I am trying to up grade to new Van with high Roof tired regular van Crawlling over pipes . I can not make up my mind on which one to buy . Mercedes Sprinter, Nissan NV 3500, chevy cutaway body Or Ford, ford Transit , Izuzu,any recommandtion would appreicated .

The happy plunger Inc.


----------



## OpenSights (Mar 23, 2015)

Go box and you'll never go back. I tried and failed.


----------



## Plumbergeek (Aug 16, 2010)

Box van or stepvan, I prefer the stepvan because I'm old & it got tiring having to roll up door + climb in & out every time I needed something.....


----------



## Mpls Jay (Jan 1, 2011)

Box over a van. Easy choice.


----------



## indyjim (Apr 29, 2017)

Had a step van for 18 years. Great for residential construction, sucked for getting around town. I now drive a KUV. Like it much better.

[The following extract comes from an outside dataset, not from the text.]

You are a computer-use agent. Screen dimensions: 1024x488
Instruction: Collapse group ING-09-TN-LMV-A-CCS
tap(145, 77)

Sent from my iPhone using Tapatalk


----------



## happy plunger (Jan 29, 2014)

Plumbergeek said:


> Box van or stepvan, I prefer the stepvan because I'm old & it got tiring having to roll up door + climb in & out every time I needed something.....

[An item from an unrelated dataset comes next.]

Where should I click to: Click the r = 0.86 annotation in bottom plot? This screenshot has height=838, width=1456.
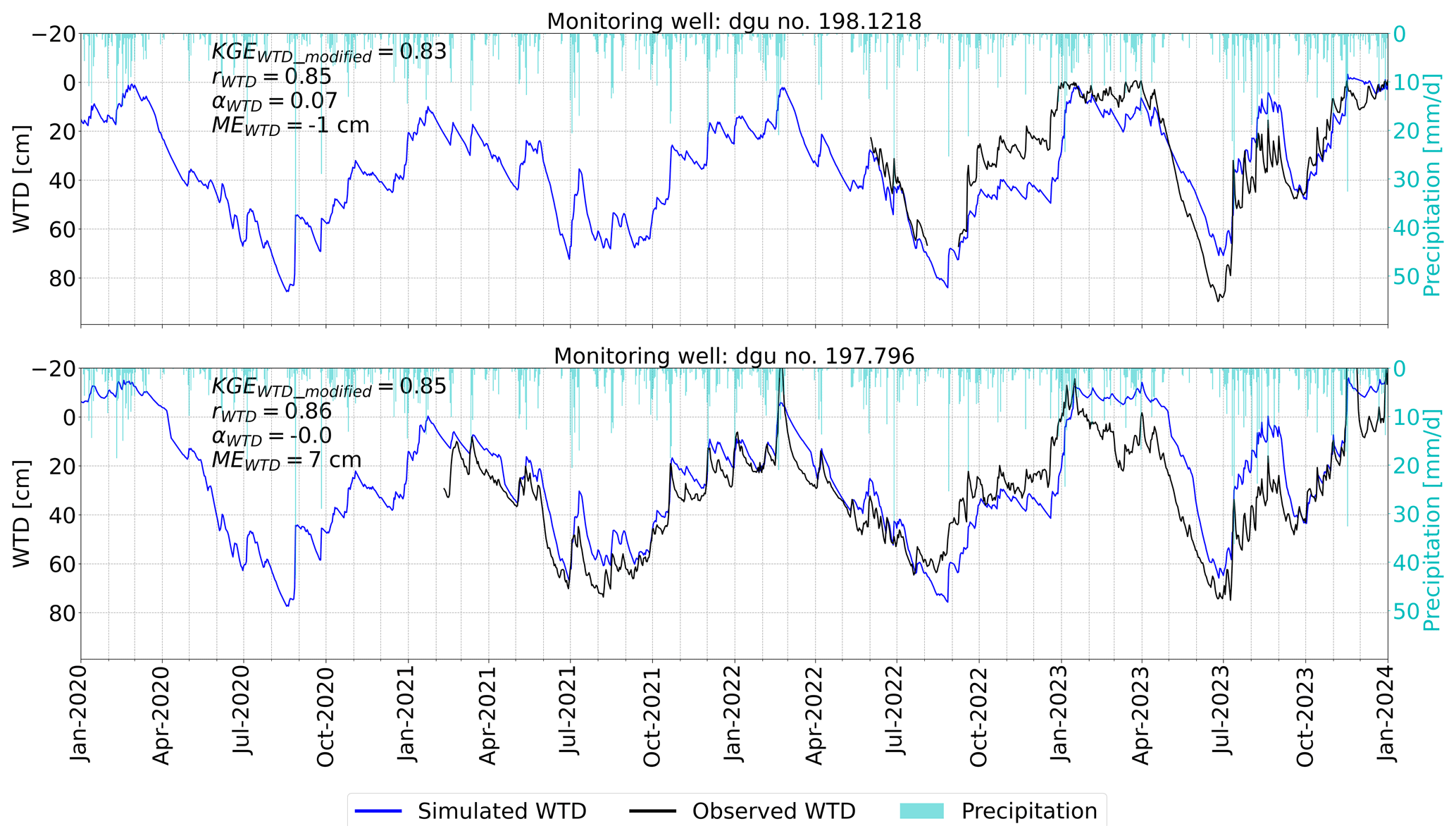tap(271, 412)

Do you Mean Step Van closer to ground Like Ford Transit ?


----------



## happy plunger (Jan 29, 2014)

OpenSights said:


> Go box and you'll never go back. I tried and failed.


Do you have picture of Box Van?


----------



## OpenSights (Mar 23, 2015)

happy plunger said:


> Do you have picture of Box Van?


Box truck, like a uhaul. I wanted a 12' ended up with a 14'. I like the extra room.


----------



## Standard Drain (Feb 17, 2016)

I have the same problem with my old van. After looking at the Ford Transit, Mercedes Sprinter and Dodge Promaster; I think i'll be buying the Promaster. 

A big reason for me was I always laughed anytime I had to go in and out of the mercedes sprinter van side door. You have to get a running start and theres no pull-up handle on the side. 

The Promaster seems more user friendly.

the specs im looking at are:
Dodge 2500- with 159" Wheelbase and the high roof. With some fancy upgrades I think its around 38k.


----------



## OpenSights (Mar 23, 2015)

A good friend of my old Master ran promasters. Expensive repairs after warranty, and not many dealerships will service them.... at least around here. Closest to me is 1.5 hours away. 

I'm a Dodge fan again, but I'd stay away from that one.


----------



## Master Mark (Aug 14, 2009)

happy plunger said:


> Do you have picture of Box Van?





https://goo.gl/photos/VqHYdzNfoDFEK2kAA


----------